### DATA EXTRACTS
************
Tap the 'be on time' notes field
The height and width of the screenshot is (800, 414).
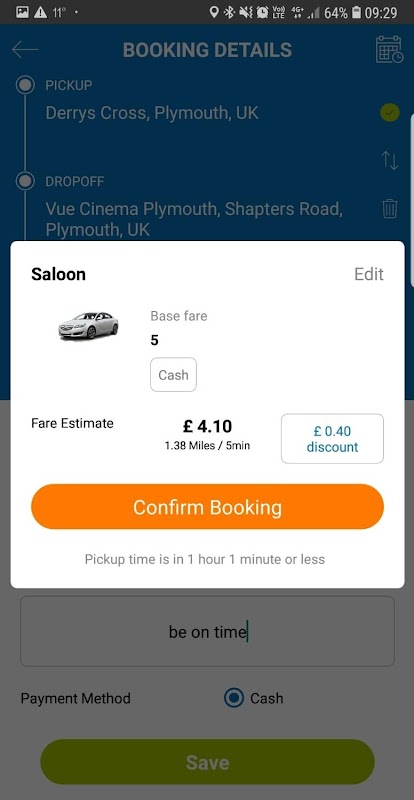coord(207,632)
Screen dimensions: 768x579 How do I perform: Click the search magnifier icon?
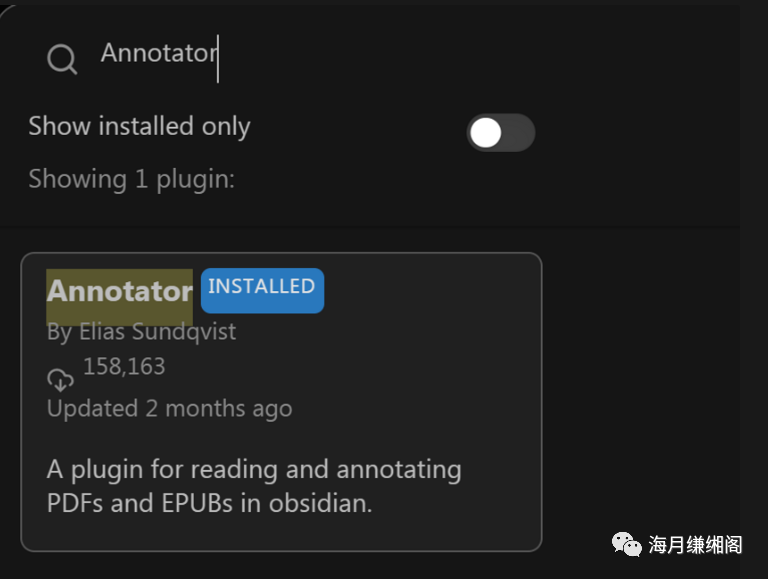(62, 59)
************
### EXERCISE BRIEF
In the answer, give only the lines from the one containing "The height and" through the end of the records above, each reproduced exactly. Include no pictures.

### EXERCISE SOLUTION
The height and width of the screenshot is (800, 414).
coord(207,632)
Screen dimensions: 768x579 How do I perform: Click the search magnifier icon?
(62, 59)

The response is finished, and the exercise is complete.